Y no crean que la cosa queda ahí, porque el juego polisémico permite un latrocinio múltiple del mismo término. Sin necesidad de ir al diccionario, sabrán que “público” no sólo es lo que depende de las instancias oficiales o lo que pertenece a todos. En la primera acepción es algo “notorio, patente, manifiesto, visto o sabido por todos”. Efectivamente, estamos hablando de lo que ahora se nos da en llamar transparencia. También ese significado se lo ha echado a la buchaca el mismo López que considera un atropello que hayan salido a la luz datos no muy edificantes de un alto dirigente de su partido y familiar suyo. Datos, hago notar y me sorprende que nadie lo haya señalado hasta ahora, que la ciudadanía tiene todo el derecho de conocer sin necesidad de que nadie se los filtre.

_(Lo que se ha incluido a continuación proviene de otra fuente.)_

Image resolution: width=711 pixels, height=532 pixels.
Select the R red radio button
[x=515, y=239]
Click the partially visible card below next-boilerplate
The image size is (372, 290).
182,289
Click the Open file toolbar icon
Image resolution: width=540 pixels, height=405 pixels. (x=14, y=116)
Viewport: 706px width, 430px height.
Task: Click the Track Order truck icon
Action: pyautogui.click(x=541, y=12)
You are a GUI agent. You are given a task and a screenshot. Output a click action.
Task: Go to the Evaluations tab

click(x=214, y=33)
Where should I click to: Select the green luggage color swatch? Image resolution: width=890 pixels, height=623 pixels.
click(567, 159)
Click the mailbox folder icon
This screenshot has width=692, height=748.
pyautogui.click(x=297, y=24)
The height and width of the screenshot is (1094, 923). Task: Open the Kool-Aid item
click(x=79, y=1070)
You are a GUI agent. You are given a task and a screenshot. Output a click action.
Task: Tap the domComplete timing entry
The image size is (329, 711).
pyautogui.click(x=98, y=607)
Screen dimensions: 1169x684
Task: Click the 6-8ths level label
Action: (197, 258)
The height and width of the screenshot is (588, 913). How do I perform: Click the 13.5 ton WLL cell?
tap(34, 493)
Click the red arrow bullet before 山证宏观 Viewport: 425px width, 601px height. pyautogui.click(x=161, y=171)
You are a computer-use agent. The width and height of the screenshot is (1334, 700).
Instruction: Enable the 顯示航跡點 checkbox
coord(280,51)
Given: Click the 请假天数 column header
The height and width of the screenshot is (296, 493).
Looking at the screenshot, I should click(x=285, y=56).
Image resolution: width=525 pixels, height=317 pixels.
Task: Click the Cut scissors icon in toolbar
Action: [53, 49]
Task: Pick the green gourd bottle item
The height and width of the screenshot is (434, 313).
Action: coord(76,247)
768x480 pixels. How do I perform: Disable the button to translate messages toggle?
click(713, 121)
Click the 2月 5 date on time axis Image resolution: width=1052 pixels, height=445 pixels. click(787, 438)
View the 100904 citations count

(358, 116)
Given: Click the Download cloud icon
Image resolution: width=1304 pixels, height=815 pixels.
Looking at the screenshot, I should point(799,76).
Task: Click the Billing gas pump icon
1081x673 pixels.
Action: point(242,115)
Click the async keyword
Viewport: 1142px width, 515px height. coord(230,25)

Lo chistoso y a la vez esclarecedor es que el cuñado aludido fuera, en su calidad de artillero electoral en la sombra (siempre en la sombra) del PSE, uno de los muñidores del sarao donde se hicieron mangas y capirotes con la palabra convertida en fetiche. El otro era, no creo que haga falta que les diga más, Rodolfo Ares. Seguramente por ello no se detuvo a nadie en lo que fue un atraco a demagogia armada para quedarse con lo público.